Where: The Blue Note

When: Saturday, March 11. Doors 7:30 | Show 8:30

Tickets: $7

Featured local artists: Jenny Teator , Aina Cook, Ben Hinkebein, Danielle Nicole Band (formerly of Trampled Under Foot), and the The Flood Brothers.

The nine-piece soul, rhythm and blues band known as Al Holliday & the East Side Rhythm Band will be bringing funk and soul from their home of the blues by the Mississippi River to The Blue Note’s stage. They’ll be joined by some of the hottest young singers from Mid-Missouri, St. Louis and Kansas City in a revue-style performance.

What is a revue? You may ask. Simply put, it’s a performance consisting of several musical acts that lead up to a headliner, like Al Holliday & the East Side Rhythm Band.

Al Holliday came to Pat Kay, our regional talent buyer at The Blue Note and Rose Music Hall, with this revue concert in mind. In case it wasn’t obvious, we focus on amazing live music, and this concept concert definitely fell into that category. Holliday has never performed in a revue-style concert with his band but he is “So looking forward to working with my fellow artists, my good friends and the band to bring some really special arrangements of their original music.”

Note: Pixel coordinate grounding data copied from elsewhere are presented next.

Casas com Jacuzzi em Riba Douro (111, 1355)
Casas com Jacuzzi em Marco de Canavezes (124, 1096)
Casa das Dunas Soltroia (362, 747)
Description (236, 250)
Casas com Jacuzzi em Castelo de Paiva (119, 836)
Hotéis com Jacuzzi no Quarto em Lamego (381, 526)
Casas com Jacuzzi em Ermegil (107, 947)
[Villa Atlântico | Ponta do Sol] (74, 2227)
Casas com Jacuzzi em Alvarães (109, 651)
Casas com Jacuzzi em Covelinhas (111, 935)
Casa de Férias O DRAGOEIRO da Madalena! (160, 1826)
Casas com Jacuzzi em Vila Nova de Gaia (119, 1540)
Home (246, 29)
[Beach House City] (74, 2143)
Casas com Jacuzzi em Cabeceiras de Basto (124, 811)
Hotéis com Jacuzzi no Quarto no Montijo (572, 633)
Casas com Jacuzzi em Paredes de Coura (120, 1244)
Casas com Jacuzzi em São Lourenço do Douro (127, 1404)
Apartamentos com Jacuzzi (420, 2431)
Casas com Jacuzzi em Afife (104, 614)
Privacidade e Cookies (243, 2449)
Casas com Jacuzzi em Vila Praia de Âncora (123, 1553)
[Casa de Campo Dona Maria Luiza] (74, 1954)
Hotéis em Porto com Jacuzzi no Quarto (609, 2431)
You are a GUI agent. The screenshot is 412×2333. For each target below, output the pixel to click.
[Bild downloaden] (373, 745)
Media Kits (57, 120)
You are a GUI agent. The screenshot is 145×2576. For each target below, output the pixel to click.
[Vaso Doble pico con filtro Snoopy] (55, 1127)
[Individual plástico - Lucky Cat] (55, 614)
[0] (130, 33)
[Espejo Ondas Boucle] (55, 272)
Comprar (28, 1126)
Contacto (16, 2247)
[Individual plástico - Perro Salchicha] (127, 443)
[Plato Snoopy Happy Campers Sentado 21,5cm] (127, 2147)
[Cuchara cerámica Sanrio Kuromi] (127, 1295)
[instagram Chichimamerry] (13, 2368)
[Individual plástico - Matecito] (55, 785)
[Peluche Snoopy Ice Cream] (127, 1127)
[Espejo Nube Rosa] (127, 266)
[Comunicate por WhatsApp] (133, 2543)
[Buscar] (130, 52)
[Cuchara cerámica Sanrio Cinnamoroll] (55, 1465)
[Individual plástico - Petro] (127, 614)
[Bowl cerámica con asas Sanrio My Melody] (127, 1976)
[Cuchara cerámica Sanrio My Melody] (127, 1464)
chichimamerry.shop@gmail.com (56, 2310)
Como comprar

“We want it to be unique. From downbeat to encore, we want it to be something special, something that only happens once a year,” Kay says.

Holliday is quite the singer and quite the character. His enthusiasm for his craft makes “soul” a very fitting name for the type of music he creates, which he describes as “Mississippi River soul music.”

Holliday says that in St. Louis, “We all really dig New Orleans R&B and think of them as some kind of sister city.” The New Orleans feel worked its way into their music with a loose, funky feel.

Holliday lives, eats and breathes this Motown, funky, soulful generation of music. He says one of his main inspirations is Tina Turner, but he’s “Not talking about that “What’s Love Got To Do with It” Tina.” Other inspirations include The Band, Bob Dylan, Leon Russell, Gil Scot-Heron, D’angelo and Allen Toussaint.

Shows like this help connect the last resurgence of this kind of music to the modern version that is played today. This playlist illustrates this concept of connecting then and now.

Holliday is an eccentric personality with a lot of faith in music and even more faith in the people that listen to it. He says his fans are the type of people that keep it real and “go hard ‘af.’”

Although Al Holliday and his “nine-piece soul R&B warrior tribe,” as he refers to them, play all the time, you won’t see them any other time in this format. The same goes for the rest of the talented singers that will be joining him on the stage.

In preparation for the show, Holliday had the East Side Rhythm Band learn the charts for all of the different singers that will be performing. Doing this requires a lot of work on their part, but it allows the show to have a backing band and switch between band leaders on a dime.

In addition to bringing inspiration and passion to their music, Al Holliday & the East Side Rhythm Band send a message. Holliday describes this message as, “Love, baby. Soul f*cking power. Strength. Community. The feeling that life will sometimes kick you in the head but it can’t overpower these things.” I know we all could use a little more love and soul power in our lives these days.

“If you like real music in your community, if you like funky music, if you are alive in the world today, this is a show you do not want to miss,” Holliday says. We couldn’t agree more.

So get your funky, soul-loving, groovin’ booty down to The Note for one of the most creative events this year.